Claes Wahlestedt, who heads Scripps Florida’s efforts to develop drugs for diseases of the central nervous system, has launched new company with business consultant and longtime friend Joe Collard.
The company, which he has dubbed cuRNA, is developing a technology licensed from Scripps research that is based on the therapeutic potential of what are known as non-coding RNAs, or small molecules that once were thought of as little more than evolutionary leftovers.
However, as Wahlestedt and other scientists have discovered, these non-coding RNAs have been shown to play a vital role in gene expression, a process critical to a number of different disease states.
The technology licensed by Wahlestedt and Collards is broad-based and will take a lot of investment to develop commercially.

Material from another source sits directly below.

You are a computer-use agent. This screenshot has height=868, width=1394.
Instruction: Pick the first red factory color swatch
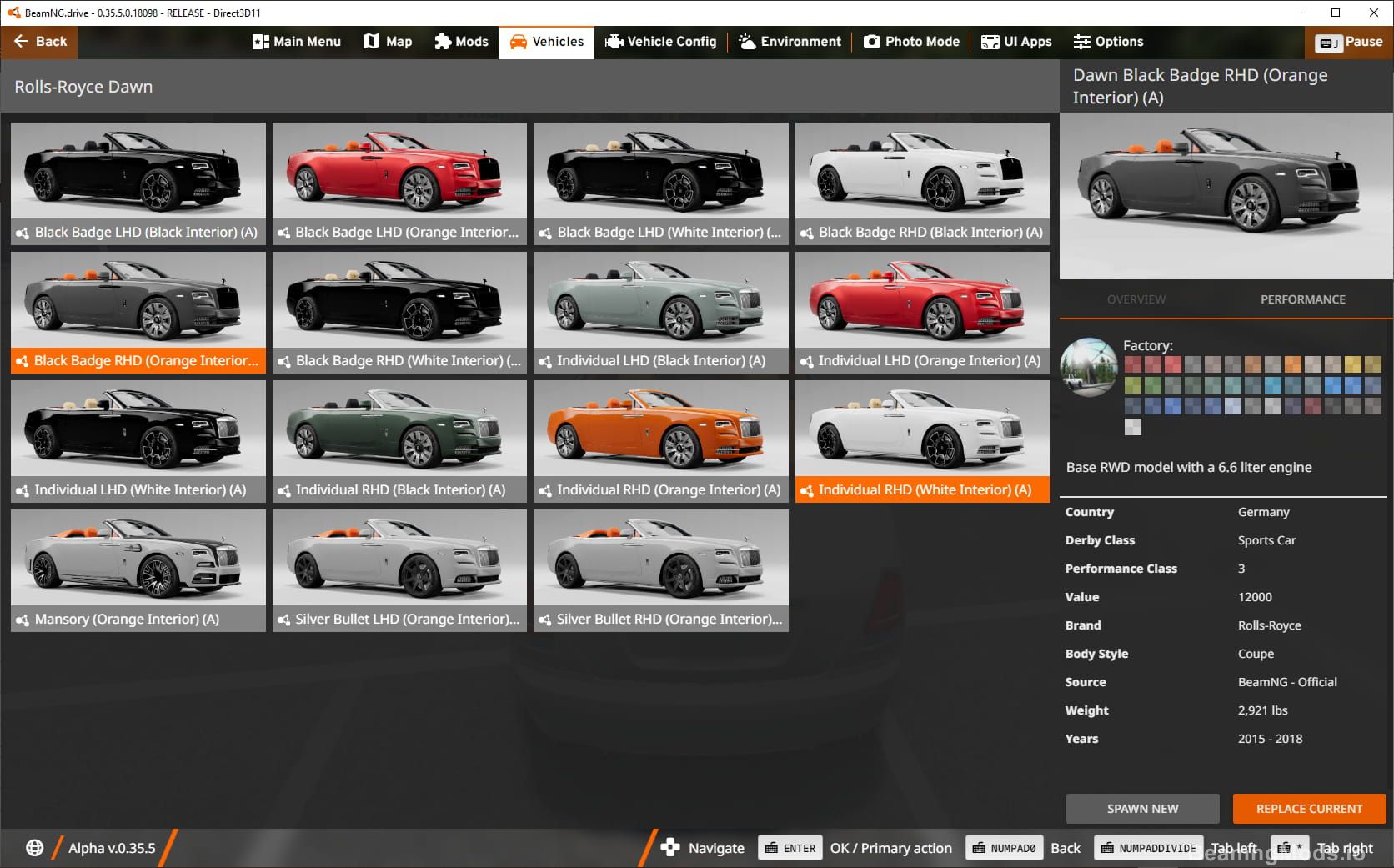click(x=1132, y=364)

"Depending on the specific nature of the RNA involved, they can either elevate or suppress gene expression,” Wahlstedt said. “These things can be used in a number of important ways – to treat disease or as diagnostic markers or tools. All in all, they have some very significant therapeutic potential."

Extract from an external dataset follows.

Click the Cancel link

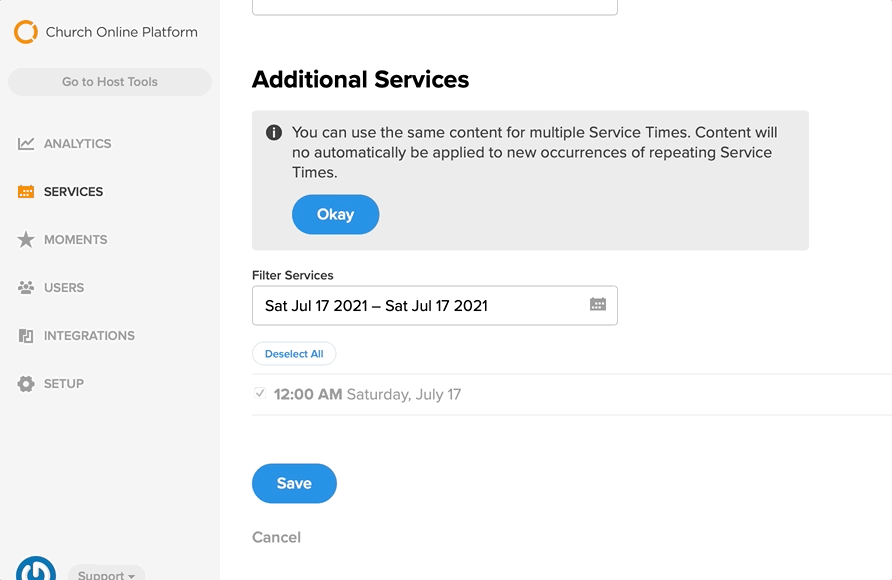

In the July issue of Nature Medicine, he showed for the first time how complicated the human genome is and how important the seemingly extraneous parts can be.
Wahlestedt has been with Scripps Florida since 2005. Prior to that, he was the founding director of the Center for Genomics and Bioinformatics at the Karolinska Institute in Stockholm, Sweden.
His company is the second spinoff for Scripps Florida. The first, Xcovery, was launched in 2006 by Scripps research scientist Chris Liang.